Re: My ideas about infinity in Scheme (revised) Aubrey Jaffer 27 May 2005 15:10 UTC

 | Date: Mon, 23 May 2005 13:33:49 +0800
 | From: "Chongkai Zhu" <xxxxxx@citiz.net>
 |
 | ======= Aubrey Jaffer wrote: =======
 | >
 | >  | Date: Fri, 20 May 2005 10:28:12 +0800
 | >  | From: "Chongkai Zhu" <xxxxxx@citiz.net>
 | >
 | >  | For the same reason, the syntax of "indeterminate" should be "0/0"
 | >  | (exact) and "nan.0" (inexact).  The names +inf.0, -inf.0 and nan.0
 | >  | were borrowed from PLT scheme.
 | >
 | > While the number syntax of R5RS can be readily extended to include
 | > +inf.0, -inf.0 (because of the leading sign). "nan.0" runs afoul of
 | > R5RS 2.1 Identifiers:
 | >
 | >    ... in all implementations a sequence of letters, digits, and
 | >    "extended alphabetic characters" that begins with a character that
 | >    cannot begin a number is an identifier.
 | >
 | > If NAN.0 is syntactically a number, then NOT, NULL-ENVIRONMENT, NULL?,
 | > NUMBER->STRING, NUMBER?, and NUMERATOR are not identifiers.
 |
 | PLT Scheme has both "+nan.0" and "-nan.0", and it actually doesn't have
 | "nan.0". So actually it doesn't run afoul of R5RS. A tricky solution.

In MzScheme version 205:

-nan.0                  ==>  +nan.0
(eq? +nan.0 -nan.0)	==>  #t

 | >  | Another rationale is utility.  For example, interval arithmetic
 | >  | will need exact infinity.
 | >
 | > I have used interval arithmetic in Scheme (coding #f for infinity).
 | > Why does it need exact infinity?
 |
 | Although you use #f for infinity, it means an exact infinity.
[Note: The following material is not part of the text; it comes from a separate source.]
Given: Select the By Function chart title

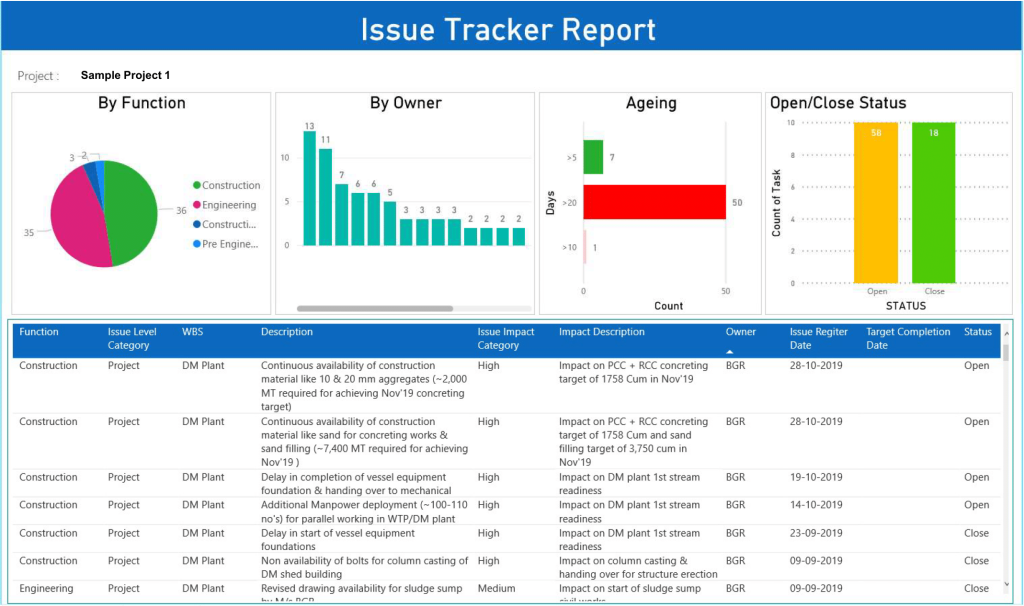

You have not seen the interval arithmetic implementation I used.
Don't presume to know its details.

 | If we have exact infinity, than an interval is a pair of two rational,
 | which will simplify the code of interval arithmetic (and made it more
 | readable).

In the interval arithmetic package I used, all rational non-integers
were inexact.  Thus an interval could be designated by two inexact
real numbers; which would include the two real infinities.

 | But how can you ensure the limit always return the right answer?  I
 | read the reference implementation only to find that it is a
 | numerical one and can be easily cheated.
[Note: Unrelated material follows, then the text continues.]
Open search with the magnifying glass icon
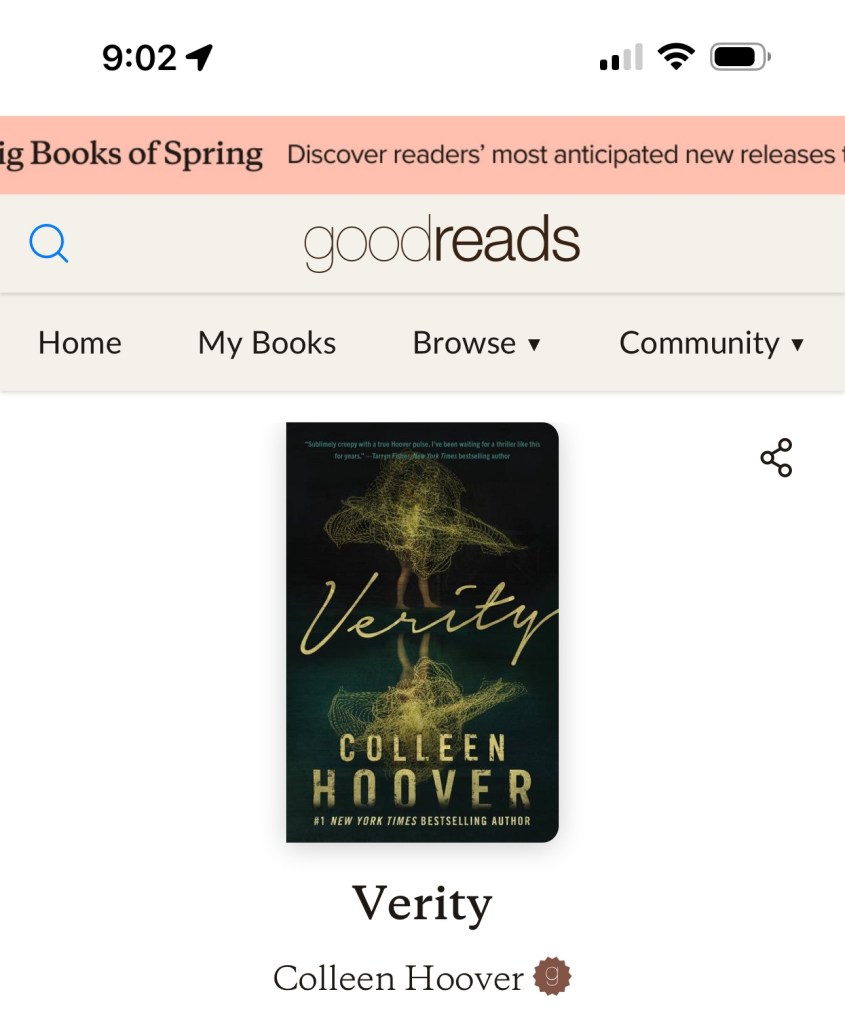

It is possible to fool LIMIT, but it is possible to fool any
programmed transcendental function.  The rewritten specification of
limit (Re: [srfi-70] Limit) is much clearer about its conditions for
operation.

 | AFAIK, CASs do some limits symbolically.  And I can accept a CAS
 | give some wrong result (even different CASs return different result
 | giving the same input).  But Scheme can't do so.  Then must be an
 | exact algorithm to do each thing in a Scheme spec!

All the inexact operations and functions in Scheme return approximate
presults.

 | > (limit (lambda (x) (/ (sin x) x)) 0 1.0e-9)
 | 1.0
 | > (limit (lambda (x) (/ (sin x) x)) 0 1)
 | bug /: division by zero

The revised LIMIT has a provision:

    z2 should be chosen so that proc is expected to be monotonic or
    constant on arguments between z1 and z1 + z2.

So LIMIT gets it correct with a z2 (much) smaller than 1.

 | > (limit (lambda (x) (if (exact? x) 1 0)) 0 1.0e-9)
 | 0
 | > (limit (lambda (x) (if (rational? x) 1 0)) 0 1.0e-9)
 | 1
 |
 | Note that the final case can't be solved with any numerical method.

I will add a provision:

  PROC must be continuous on the half-open interval ( Z1 to Z1 + Z2 ].